#### TASK GOAL:
Please change every "screenshot" in the items below to "screen capture", give the items again with nothing else altered, and leave the pictures out.

#### LISTED RECORDS:

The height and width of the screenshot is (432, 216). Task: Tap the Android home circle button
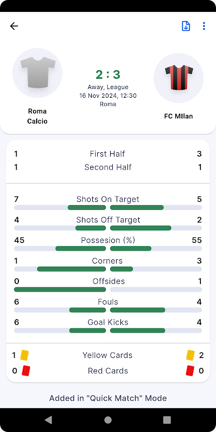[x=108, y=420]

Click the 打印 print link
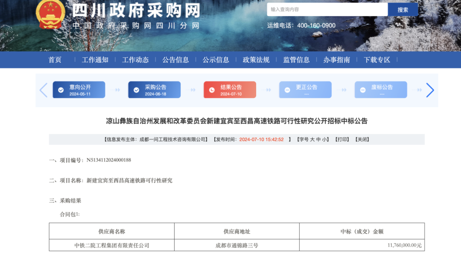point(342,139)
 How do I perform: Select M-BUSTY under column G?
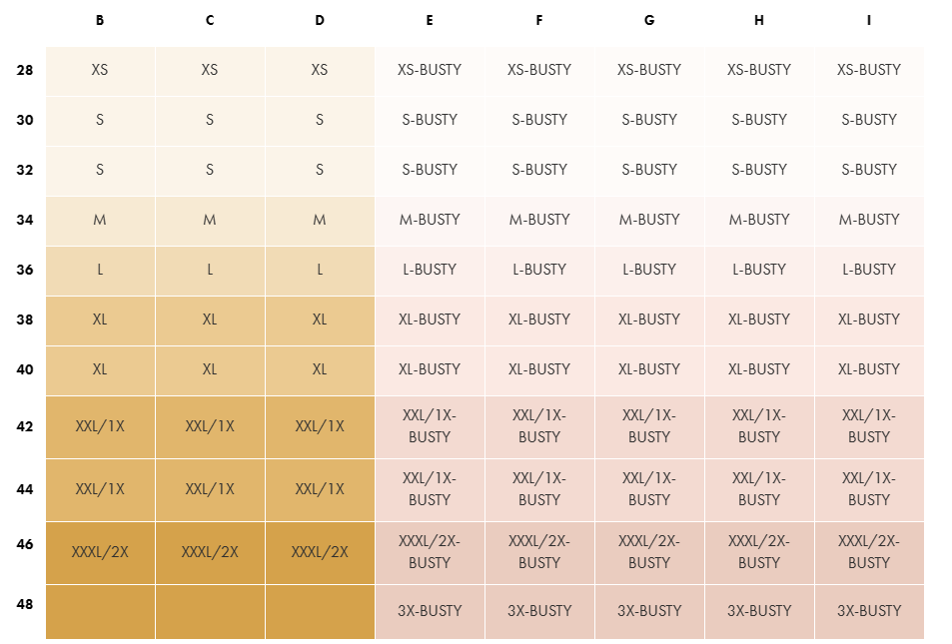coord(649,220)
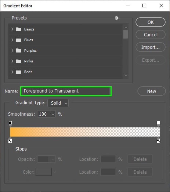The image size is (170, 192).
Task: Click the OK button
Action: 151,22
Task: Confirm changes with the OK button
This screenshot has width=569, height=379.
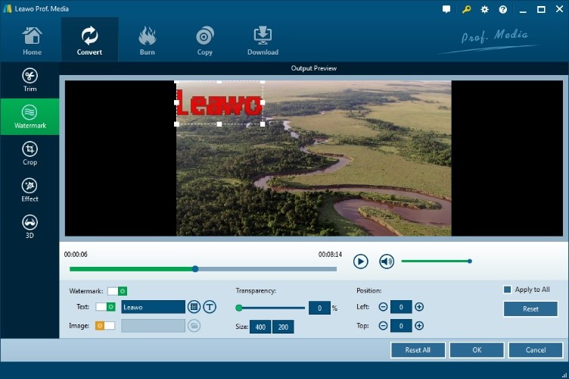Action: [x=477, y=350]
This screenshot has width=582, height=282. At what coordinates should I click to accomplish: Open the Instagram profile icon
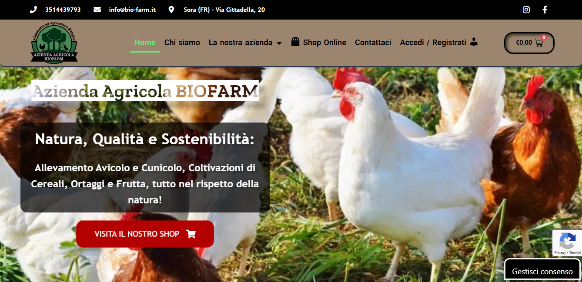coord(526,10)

#### OUTPUT BELOW:
The height and width of the screen capture is (432, 216). Task: Tap the Android home circle button
[x=108, y=420]

Click the 打印 print link
point(342,139)
 How do I perform: Select M-BUSTY under column G?
coord(649,220)
The image size is (170, 192).
Task: Click the OK button
Action: 151,22
Task: Confirm changes with the OK button
This screen capture has width=569, height=379.
Action: [x=477, y=350]
This screen capture has width=582, height=282. At what coordinates should I click to accomplish: Open the Instagram profile icon
coord(526,10)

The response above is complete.